The other reason why the Superior Court cases have no bearing on the presumption that the repetition of the *Page 129 words of an earlier act requires the same construction if those words are repeated in a later cognate statute, is that that reasoning only applies where the construction has been of a court of last resort, which the Superior Court is not: 59 C. J. 1064; 25 R. C. L., pages 1074-5, section 295; Rea v. Keller, 112 Southern Reports 211.

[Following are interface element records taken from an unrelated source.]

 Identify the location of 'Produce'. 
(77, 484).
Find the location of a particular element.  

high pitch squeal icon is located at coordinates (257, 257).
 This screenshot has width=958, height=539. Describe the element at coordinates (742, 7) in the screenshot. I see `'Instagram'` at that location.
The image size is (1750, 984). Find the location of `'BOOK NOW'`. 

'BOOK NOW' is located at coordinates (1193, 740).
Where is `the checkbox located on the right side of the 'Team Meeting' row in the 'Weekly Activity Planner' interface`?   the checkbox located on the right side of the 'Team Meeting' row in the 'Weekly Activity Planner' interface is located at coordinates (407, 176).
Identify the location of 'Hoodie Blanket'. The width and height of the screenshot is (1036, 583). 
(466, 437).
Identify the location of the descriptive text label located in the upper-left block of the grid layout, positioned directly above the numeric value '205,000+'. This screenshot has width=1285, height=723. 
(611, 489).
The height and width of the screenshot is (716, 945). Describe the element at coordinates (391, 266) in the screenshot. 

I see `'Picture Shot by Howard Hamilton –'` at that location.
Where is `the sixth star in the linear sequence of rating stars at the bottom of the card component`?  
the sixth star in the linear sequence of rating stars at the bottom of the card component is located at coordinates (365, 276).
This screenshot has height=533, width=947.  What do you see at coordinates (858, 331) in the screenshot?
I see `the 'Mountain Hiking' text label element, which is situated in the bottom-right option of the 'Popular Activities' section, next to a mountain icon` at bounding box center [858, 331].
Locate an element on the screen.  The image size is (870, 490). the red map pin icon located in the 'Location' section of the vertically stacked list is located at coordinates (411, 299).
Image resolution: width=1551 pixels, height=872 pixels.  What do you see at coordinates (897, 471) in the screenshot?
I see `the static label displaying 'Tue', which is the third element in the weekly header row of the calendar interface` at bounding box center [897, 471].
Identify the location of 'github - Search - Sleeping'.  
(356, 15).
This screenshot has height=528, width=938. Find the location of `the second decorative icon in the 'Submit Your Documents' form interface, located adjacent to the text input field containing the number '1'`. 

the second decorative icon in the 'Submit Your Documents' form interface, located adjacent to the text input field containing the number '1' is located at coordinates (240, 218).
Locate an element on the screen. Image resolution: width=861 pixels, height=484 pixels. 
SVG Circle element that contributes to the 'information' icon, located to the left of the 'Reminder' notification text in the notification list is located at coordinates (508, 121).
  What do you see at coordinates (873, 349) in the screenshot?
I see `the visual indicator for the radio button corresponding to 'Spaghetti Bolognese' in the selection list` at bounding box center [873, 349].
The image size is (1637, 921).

It is suggested, however, that as the report of the Penna. Hospital Case does not refer to the special statute by virtue of which the decision was made, the members of the legislature and the governor may have thought we were construing the General Exempting Act when we decided that case. But who shall say they so thought, when they did not say so, and why should they have so thought when that case was directly based upon and followed the House of Refuge Case, where the special statute, under which the exemption was there allowed, is expressly noted. If anything is to be assumed, then the more logical view is that the legislature and governor as fully considered the matter as I have herein done, and, finding the General Exempting Act had not been construed by us, and believing, as every reasonable person must, that the words "grounds thereto annexed," as used in the existing Act of April 30, 1925, P. L. 388, now under consideration, had a meaning too plain to be misunderstood, simply repeated the language of the earlier statutes. Surely, it is neither safe nor judicially wise to distort the natural meaning of the language used by the legislature, because of an unexpressed conclusion that it intended such an impossible meaning.

It is certainly not clear beyond peradventure that the legislature intended by "the grounds thereto annexed" to mean grounds miles away, and, this being so, no exemption can properly be allowed, and the decree below should be reversed.